### SUPPLIED MATERIAL:
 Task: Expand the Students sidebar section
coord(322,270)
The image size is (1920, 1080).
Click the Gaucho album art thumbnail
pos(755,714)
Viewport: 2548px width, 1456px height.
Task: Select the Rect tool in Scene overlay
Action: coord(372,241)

### TASK TO CARRY OUT:
Every line from the one containing "The image size is (1920, 1080)." through the end of the material above should be retyped exactly; please include nothing else.

### RESPONSE BELOW:
The image size is (1920, 1080).
Click the Gaucho album art thumbnail
pos(755,714)
Viewport: 2548px width, 1456px height.
Task: Select the Rect tool in Scene overlay
Action: coord(372,241)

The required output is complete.